I spent some time about a month ago trying to get something like this to work. What I came up with is kind of clumsy, but it does the job. The basic issue is that julia doesn’t provide a good way to check an input stream without blocking. My solution was to call read
asynchronously; it still blocks while waiting for input, but it will yield if there is no input, and allow your main computation to continue.
If you use this script, you will want to replace the sleep(0.1)
with yield()
to ensure that you check the input buffer each iteration.
function monitorInput()
# Put STDIN in 'raw mode'
ccall(:jl_tty_set_mode, Int32, (Ptr{Void}, Int32), STDIN.handle, true) == 0 || throw("FATAL: Terminal unable to enter raw mode.")

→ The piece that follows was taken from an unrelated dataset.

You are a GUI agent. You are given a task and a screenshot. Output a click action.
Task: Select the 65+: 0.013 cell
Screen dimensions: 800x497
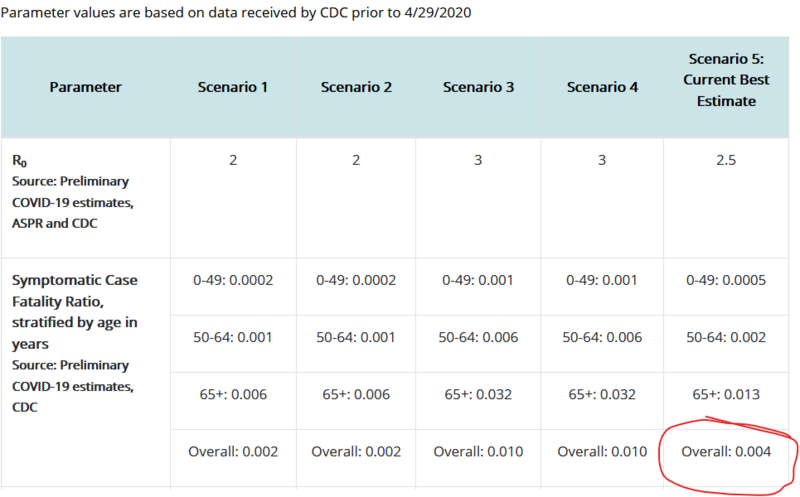[727, 394]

inputBuffer = Channel{Char}(100)
@async begin
while true
c = read(STDIN, Char)
put!(inputBuffer, c)
end
end
return inputBuffer
end
inputBuffer = monitorInput()
for i in 1:100
if isready(inputBuffer) && take!(inputBuffer) == 'q'
break
end
print('\r', i)
sleep(0.1)
end
println("\nPlease have a nice day!")
Also, I was never able to get julia back out of “raw mode” to say, ask for a filename to store the partially finished computation. If anyone has a pointer on that, I would love to hear about it.